One way to gauge the impact is to look at two polls that have slightly different estimates of the nonwhite share of the vote – the Pew Research Center survey released Thursday and the Gallup tracking poll. Both are carefully executed surveys by organizations with long histories of producing accurate reads on public opinion, but each uses a somewhat different approach to putting together a representative sample of the electorate.
The Pew survey, conducted June 28-July 9, found Obama with a 50%-43% lead over Mitt Romney, the expected Republican presidential nominee. Compare that with Gallup’s tracking poll for the three-week period that overlapped with Pew’s, June 18-July 8. It averaged a closer result – Obama's 47% to Romney's 45%.
According to figures released by the two organizations, the voter population in the Pew survey was 28% nonwhite (including 13% black and 8% Latino), while the Gallup sample was 25% nonwhite (including 11% black and 8% Latino).
Obviously, the racial gap doesn’t account for the entire difference between the two surveys – and in any case, no two random surveys are likely to be entirely in line with each other. But Gallup consistently has had a slightly smaller percentage of nonwhite voters in its surveys than Pew and some other polls, and that is one reason it has tended to report lower numbers for Obama.
Which poll is “right”? That’s not a question that can be fully answered in advance of the election.
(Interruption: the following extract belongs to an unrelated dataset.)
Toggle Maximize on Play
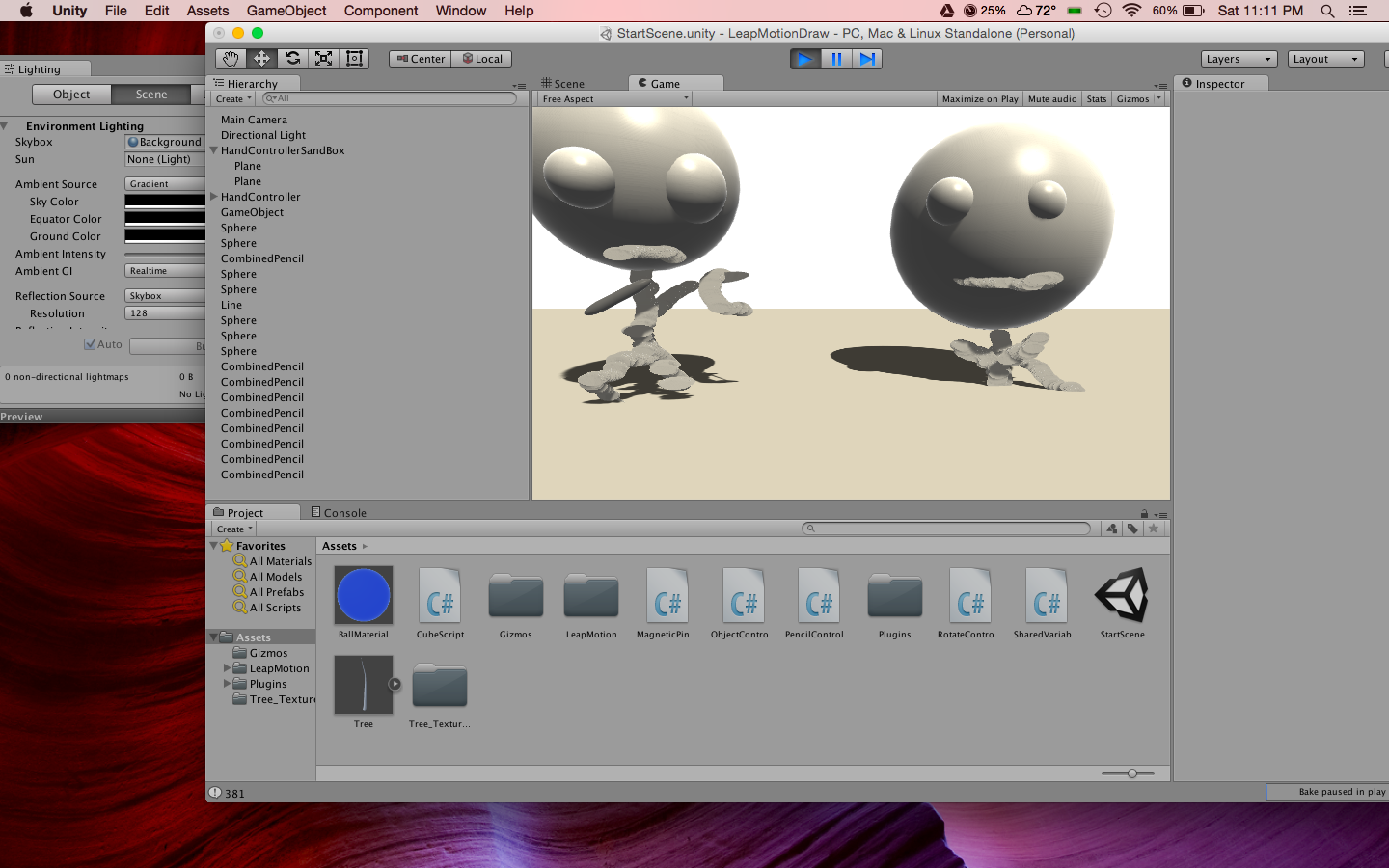This screenshot has width=1389, height=868. 979,99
In 2008, nonwhite voters made up 26% of the electorate, according to exit polls. The nonwhite share of the electorate has grown slightly in each of the past several presidential election cycles, largely reflecting the growth of the Latino voting population. If that pattern holds again this year, then Pew’s 28% nonwhite share will be on the money. That would also be good news for Obama.
On the other hand, job losses in the recession hit minority communities disproportionately hard, forcing a lot of people to move and meaning that many blacks and Latinos will have to re-register in order to vote in November. So it’s possible that the nonwhite share could drop a point, which would correspond to Gallup’s number and would also make Obama’s reelection much harder.
Why do polls differ on something as basic as the percentage of nonwhites in the electorate? Because most people don’t respond to surveys – a problem that has gotten worse in recent years – pollsters have to “weight” their samples somewhat in order to make sure that the people they have polled accurately reflect the voter population. But weighting always involves trade-offs – there’s no perfect way to do it – and each polling organization goes about the work somewhat differently.
With race such a factor in this year’s election, those subtle issues of polling methodology can make a significant difference.